First Issue On Display

                The very first issue of the newly-formed Goldendale Sentinel is on display in the office window this week.  It consisted of one page printed on both sides, and had 7 columns, with a subscription rate of $2.50 a year, the same as now.  The first two columns were devoted to ads.  The other 5 contained several poems and stories.

                Assuming that the top of the paper was the place for the biggest stories of the week, that first issue carried these headlines:  Great Salt Lake:  The Probable Outlet Accidentally Discovered by a Boy . . . and . . The Talking Alligator:  Cap’t. Paul Boynton’s Encounter While Floating Down the Arkansas River.  Another headline concerned the story of Demosthenes.  There was no news pertaining to Goldendale except on the back page.

First Editorial Reprinted

                An editorial concerning the naming of the new paper appeared, which we reprint:

                “We had concluded to call this paper the Sentinel-Gazette and it was so announced in the Gazette last week; but after hearing it repeated several times, it sounded awkard and bungling.  In fact it didn’t jingle to suit us; hence we adopted the more euphoneous title Goldendale Sentinel, being equally a portion of the name of both of its parents.  But then it really makes no difference what the child is names so it is properly reared.”

                The story is told, and is presumably true, that at one time during the earlier days of The Sentinel, the shipment of newsprint did not arrive on time.  The publisher, rather than lose the continuity of the legal notices for lack of paper, put the edition out on the backs of wallpaper.

W. F. Byars Is Editor

                In 1893, the stockholders engaged. F. Byars to come to Goldendale and manage the paper.  Byars spent six months here, working for the Goldendale Publishing Co., and then returned to Portland.  He soon came back and assumed his duties with the newspaper.  When Byars first came here, The Sentinel was housed in the first wooden building east of the Goldendale Baking Co., where it had moved from the Leidl building, now the site of Mrs. Gunning’s jewelery store.  While Byars was in Portland, The Sentinel moved to the east room of the Farmers’ Mercantile building, the same room where the Klickitat County Agriculturist expired recently.  The J. C. Penny Co. is now at that site.

Byars Becomes Owner

                Over a period of years, Byars bought the stock belonging to the original shareholders, and became owner as well as editor of the paper.  He moved it to the old Pike & Brooks building, which was where the Red & White store now stands.  Later, Byars moved from there to a wooden structure just east of that, where the Pioneer State bank is now.
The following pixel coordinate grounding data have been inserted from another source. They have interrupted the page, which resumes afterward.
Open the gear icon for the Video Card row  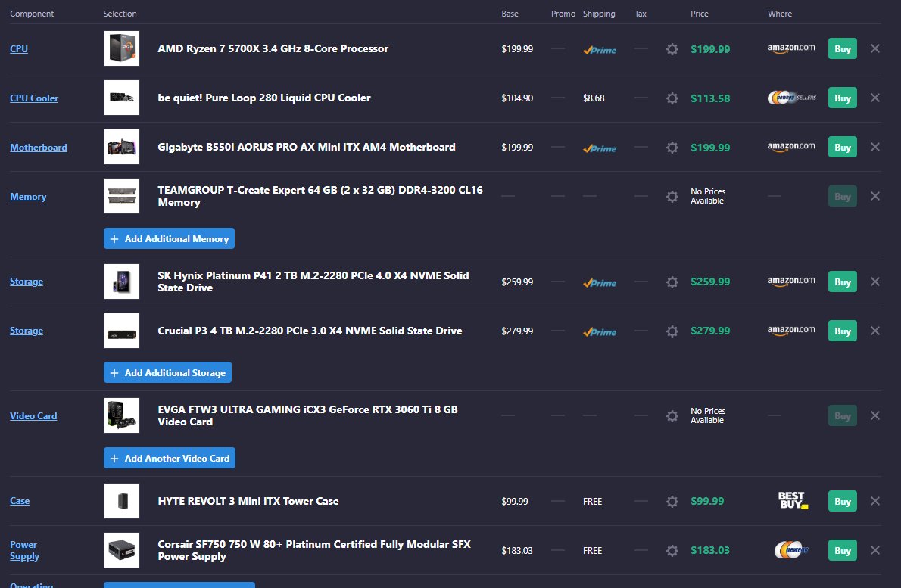click(x=672, y=415)
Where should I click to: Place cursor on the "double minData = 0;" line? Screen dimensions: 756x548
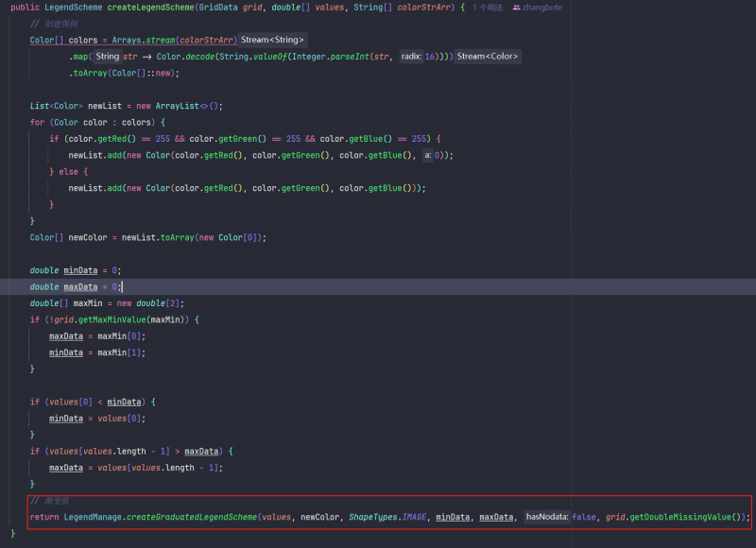pyautogui.click(x=76, y=270)
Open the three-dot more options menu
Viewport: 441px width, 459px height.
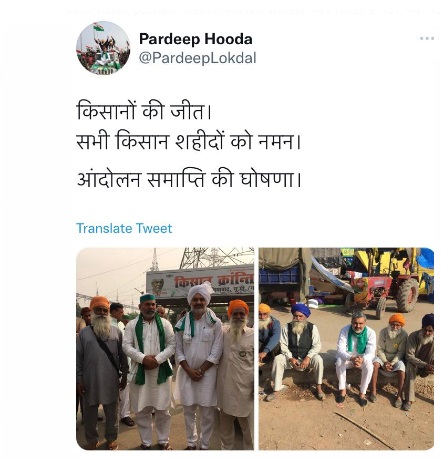[427, 39]
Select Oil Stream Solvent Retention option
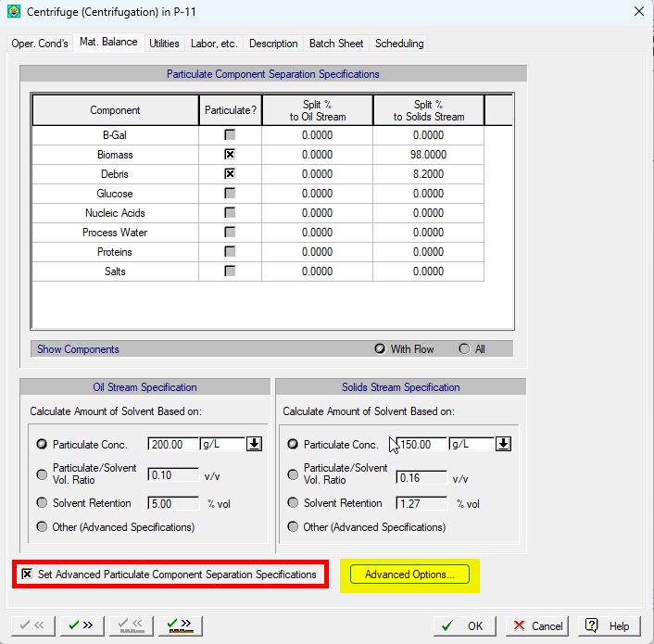The height and width of the screenshot is (644, 654). (42, 502)
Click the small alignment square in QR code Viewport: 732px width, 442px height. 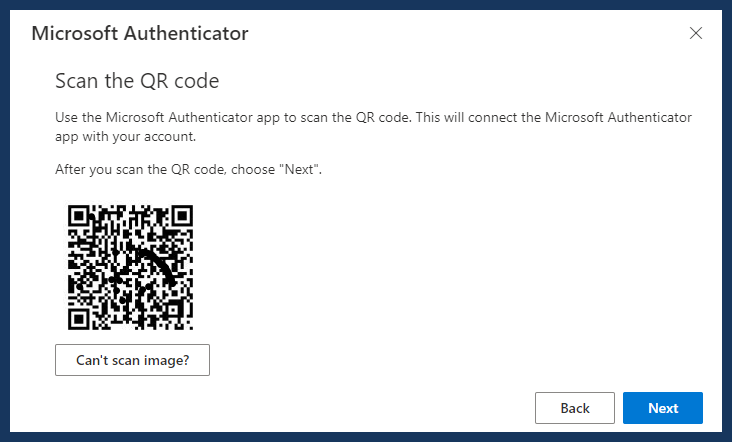pyautogui.click(x=172, y=309)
                Fearing another disastrous fire similar to the one of 1888, Byars decided to build a shop which would have no immediate neighbors, and he built the yellow building on the corner of Court and Grant streets during the winter of 1902 and 1903.  The building still stands, and was used recently by the Scouts to house the paper collected in the wast paper drive.

                Byars sold The Sentinel in May, 1907, after having been connected with it for 14 years.  He sold to Ed Ward and N. L. Ward, brothers, who hired O. C “Dude” Nelson as editor and manager.

Devil Is Big Help

                Byars’ son, Nesbitt, was helping around the shop, learning the trade.  Nelson did not arrive in time to make up the edition.  Mr. Byars was also out of town, so young Nesbitt took it upon himself to put the type together and make the lay-out of the paper.  It was his first attempt at doing so, and he had no one to help him.  The paper appeared on schedule, although it is said to have been one of the strangest-appearing papers in the history of The Sentinel.  Nesbitt Byars is today an ordained minister.  From Printer’s devil to preacher!

                The ownership again changed hands when Irving Bath purchase The Sentinel and was both publisher and editor for many years.  He soon moved it from the yellow building to a more central location, the present one.  Before the paper occupied this site, the building had been the Brooks & Co. bank.  During Bath’s years here, he purchased most of the modern equipment, installing two linotype machines and other items.

Present Owners Buy

                In 1936, Bath sold the paper to Harold Fariello and Archie Radcliffe, the present publishers.  Marion Sexton was the first editor, being here over 2 years, later going into the newspaper business with Marvin Kamholz at Vernonia, Oregon.  Sexton was succeeded by Ron Richardson, who recently resigned to enter the navy.  Lt. Richardson is now in Washington, D. C. on the editorial staff of Naval Aviation News.

                The Klickitat County News was merged with The Sentinel when the present publishers took over, as Fariello had owned the News during its short existence of about two and a half years in Goldendale.

Are First Subscribers

                D. F. Stegman, 91, who lives in Goldendale, subscribed to the very first edition of this paper and has never missed an issue.  John Mattson, also of this city, has taken The Sentinel consistently, “learning to read along with it,” as he put it.

                As the volume number changes to 66, The Sentinel has built up its subscription to 2550, and has a modern well-equipped plant both for publishing and for job printing.

                The figurative candles on the birthday cake are burning low, and The Sentinel lays down its cane, blows out the candles, and springs back to the presses.